> [What to produce] Check each line of the entries for "computer" and report the ones that have it.

*** Material for the task Section Begins ***

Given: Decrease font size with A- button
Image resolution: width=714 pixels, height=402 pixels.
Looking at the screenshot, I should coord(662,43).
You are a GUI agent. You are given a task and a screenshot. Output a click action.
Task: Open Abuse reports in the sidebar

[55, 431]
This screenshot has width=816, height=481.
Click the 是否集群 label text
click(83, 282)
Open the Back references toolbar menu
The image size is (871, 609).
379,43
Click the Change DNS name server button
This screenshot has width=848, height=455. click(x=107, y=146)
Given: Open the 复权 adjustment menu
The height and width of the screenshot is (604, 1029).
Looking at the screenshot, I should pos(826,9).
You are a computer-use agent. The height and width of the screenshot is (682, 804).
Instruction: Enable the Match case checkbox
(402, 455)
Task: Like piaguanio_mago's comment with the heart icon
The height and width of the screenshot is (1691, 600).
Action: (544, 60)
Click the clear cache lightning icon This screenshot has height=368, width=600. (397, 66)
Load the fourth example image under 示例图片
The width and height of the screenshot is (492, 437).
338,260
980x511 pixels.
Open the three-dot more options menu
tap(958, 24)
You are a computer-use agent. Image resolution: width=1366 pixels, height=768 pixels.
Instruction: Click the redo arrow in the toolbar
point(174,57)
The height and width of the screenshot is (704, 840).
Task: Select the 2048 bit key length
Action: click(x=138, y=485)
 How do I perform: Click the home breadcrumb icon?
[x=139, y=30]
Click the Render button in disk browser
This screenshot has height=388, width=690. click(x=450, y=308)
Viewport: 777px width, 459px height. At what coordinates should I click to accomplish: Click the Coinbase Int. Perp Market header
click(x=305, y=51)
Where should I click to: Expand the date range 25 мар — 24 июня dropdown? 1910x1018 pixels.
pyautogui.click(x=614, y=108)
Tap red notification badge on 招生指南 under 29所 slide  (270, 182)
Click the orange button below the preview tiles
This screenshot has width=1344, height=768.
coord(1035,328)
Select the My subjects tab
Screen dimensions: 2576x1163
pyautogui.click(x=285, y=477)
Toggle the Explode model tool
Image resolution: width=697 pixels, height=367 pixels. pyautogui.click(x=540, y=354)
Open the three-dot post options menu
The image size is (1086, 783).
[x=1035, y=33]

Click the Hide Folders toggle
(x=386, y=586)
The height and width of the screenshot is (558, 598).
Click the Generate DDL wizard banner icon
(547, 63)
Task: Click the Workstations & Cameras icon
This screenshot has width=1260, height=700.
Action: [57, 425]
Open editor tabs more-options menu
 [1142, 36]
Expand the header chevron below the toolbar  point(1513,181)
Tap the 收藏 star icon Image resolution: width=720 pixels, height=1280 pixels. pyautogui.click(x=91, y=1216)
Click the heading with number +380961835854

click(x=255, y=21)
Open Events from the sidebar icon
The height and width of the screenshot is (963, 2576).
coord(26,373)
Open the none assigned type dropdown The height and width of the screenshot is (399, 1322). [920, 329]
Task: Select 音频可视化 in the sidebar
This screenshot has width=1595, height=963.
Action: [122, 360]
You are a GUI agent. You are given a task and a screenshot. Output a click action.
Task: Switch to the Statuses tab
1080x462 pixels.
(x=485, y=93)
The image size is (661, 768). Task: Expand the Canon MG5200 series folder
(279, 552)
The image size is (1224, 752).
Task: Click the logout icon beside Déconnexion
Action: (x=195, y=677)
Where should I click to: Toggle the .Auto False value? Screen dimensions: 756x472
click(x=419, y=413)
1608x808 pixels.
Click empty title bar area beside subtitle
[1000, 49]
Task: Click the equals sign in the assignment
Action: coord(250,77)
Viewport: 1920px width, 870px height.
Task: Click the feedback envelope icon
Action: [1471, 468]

*** Material for the task Section Ends ***

> [Response to this task]
You are a computer-use agent. The height and width of the screenshot is (682, 804).
You are a computer-use agent. Image resolution: width=1366 pixels, height=768 pixels.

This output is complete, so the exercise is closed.